During this time I worked on several optimizations, mostly around the ZoneSystem and CPU side object culling. Besides those, my second focus was on improving our thread backend to be more optimal for a PC only game.
CPU Performance has changed a lot over the recent years. In the old times, optimization was straight forward, there was only a single execution unit inside the CPU which did all the computations. In addition, there was an active GHz race, causing your code to automatically run faster by each new released CPU. Nowadays, the GHz of CPUs don’t change much anymore (single core performance still increases, but not on the level as it did before) and CPUs have gone “wide”, by providing more execution units.

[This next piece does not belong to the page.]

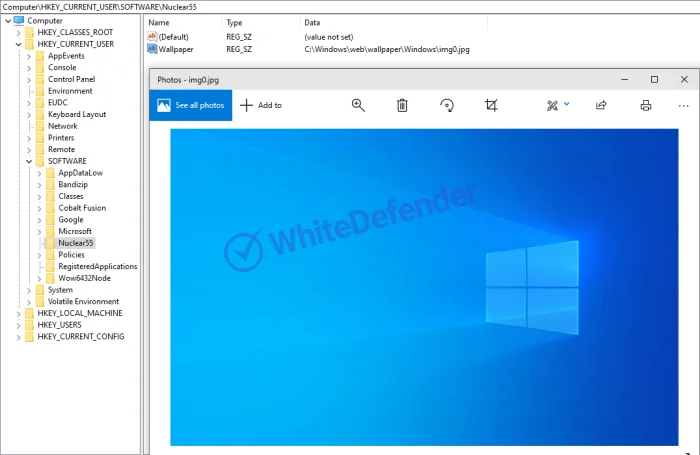Rotate the image using the rotate icon
Viewport: 700px width, 455px height.
pos(446,105)
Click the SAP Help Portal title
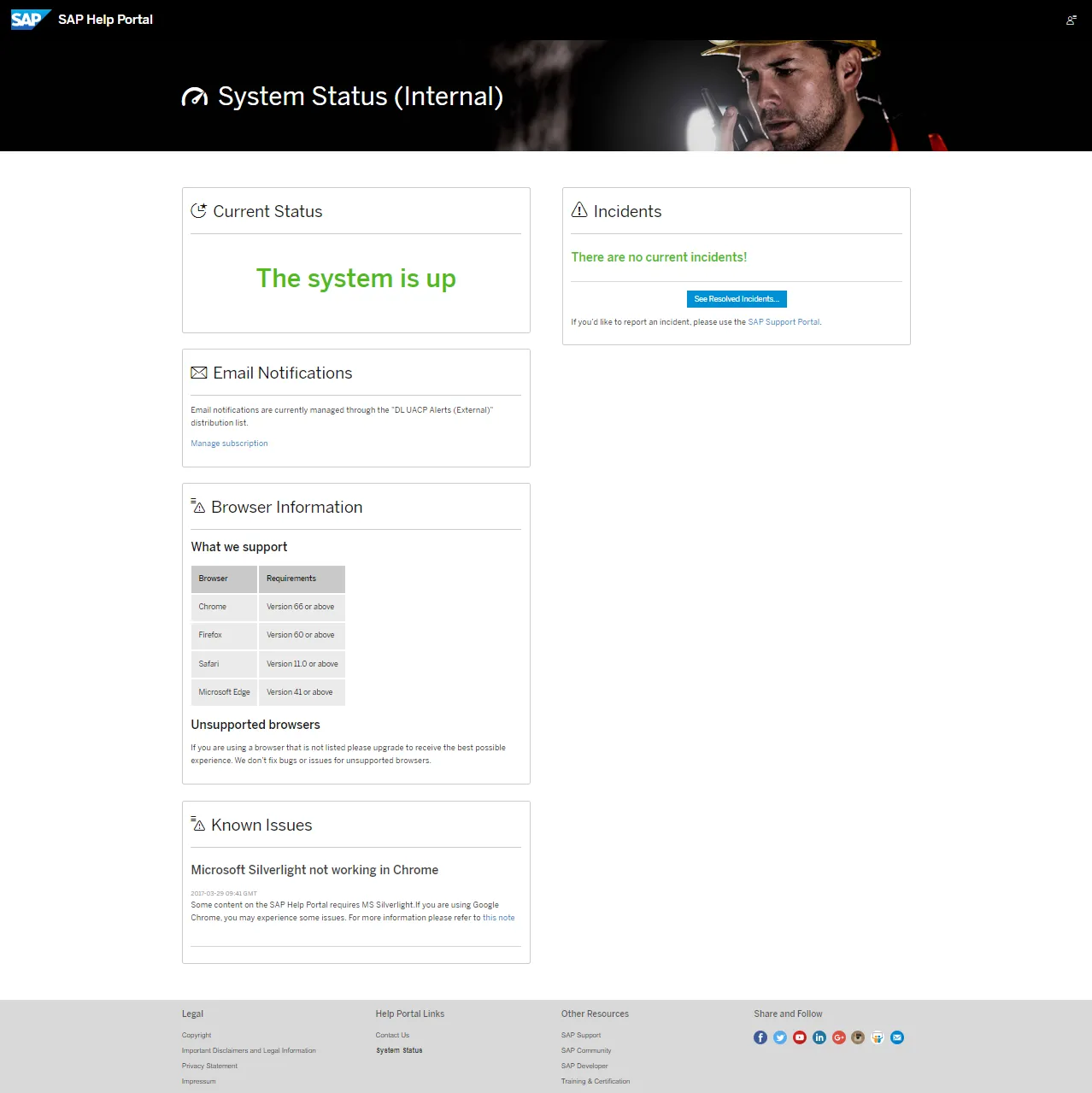Viewport: 1092px width, 1093px height. (x=105, y=20)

This puts more burden on the programmer, as concurrent programming can be very complex. Since games have (by their nature) are very sequential execution; each frame first must update the state of the world, and then send this state to the GPU for rendering, It is hard to parallelize those in a way that actually gets you any performance gain. To do this, one of the most prominent models used for Games is a so called Main Thread. This Main Thread can be assumed to be like a regular game loop from the single core CPU times. The other cores are then used during a frame to help the Main Thread. If for example, we must update the state of 100 particle systems, we can distribute those over all CPU cores, to reduce the latency between beginning to update the state and being done with it. See the attached picture for a simplified example how this distribution helps.
To make all of this even more complex, the PC platform has to be more general than consoles. On consoles, the game normally has all the resources exclusively and on a known hardware set. On a PC, the game has to share the resources dynamically with an unknown number of processes running at the same time on an unknown hardware platform.

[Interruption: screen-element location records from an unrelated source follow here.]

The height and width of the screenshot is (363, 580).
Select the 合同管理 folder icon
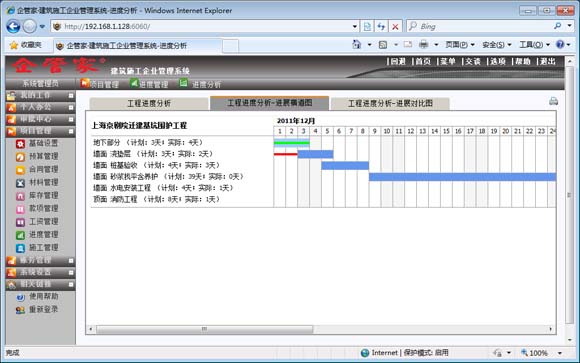tap(20, 170)
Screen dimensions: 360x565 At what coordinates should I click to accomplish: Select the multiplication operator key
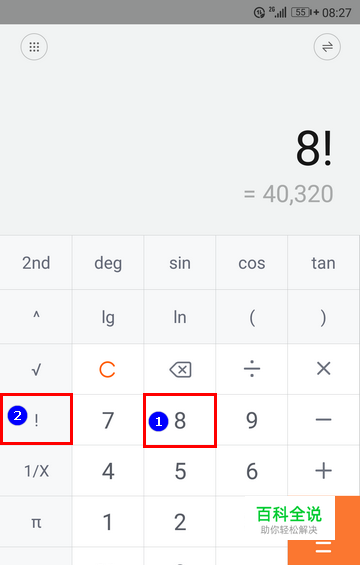click(323, 369)
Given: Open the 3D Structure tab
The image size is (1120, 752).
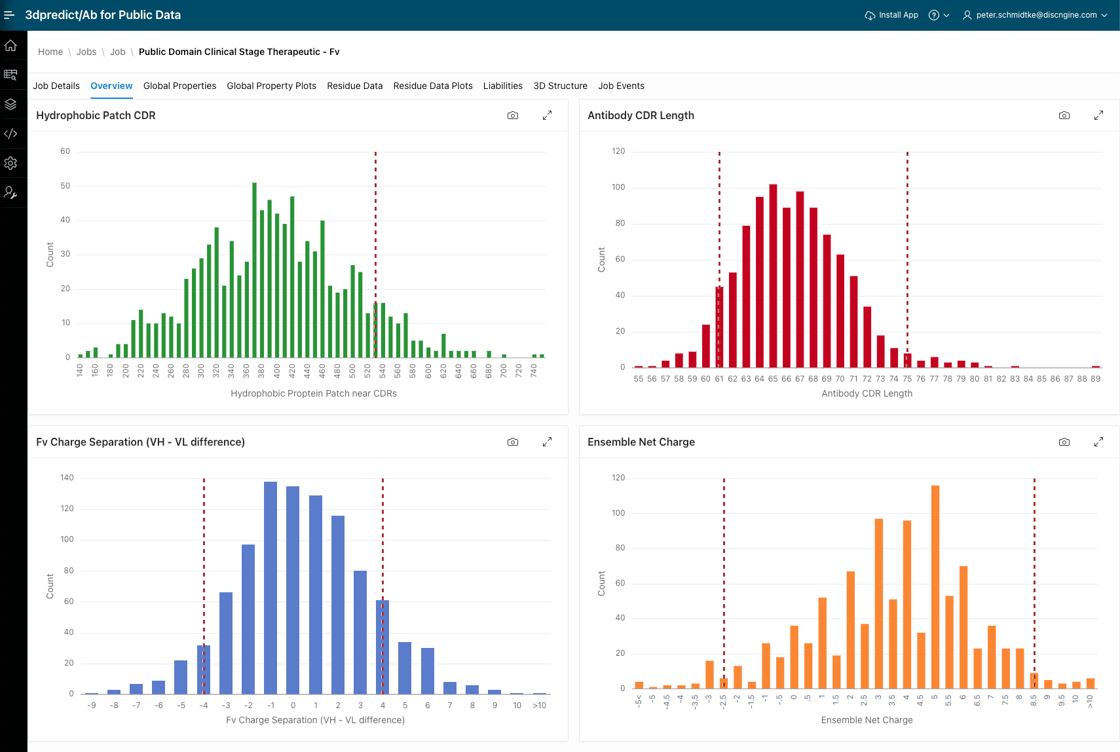Looking at the screenshot, I should pos(560,86).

So to better utilize the PC platform, we switch the thread backend to batch oriented work stealing approach. By using this new model, we can massively reduce the cost to communicate with different threads as we only need to send a signal once per batch, and not once per entry. We also reduced the contention between the worker threads (important to scale to a higher number of CPUs), by utilizing work stealing so that threads communicate with each other instead of over a central queue.
This whole threading change was one of the major improvements for performance for 1.3, which also causes a higher CPU usage (which is good, as we now actually make use of the cores inside your CPU). Currently, nearly all legacy jobs are already ported over to this system, as well as all CPU side culling of the ZoneSystem. In the future this system will be used to parallelize parts of the game code, as well as a few additional things.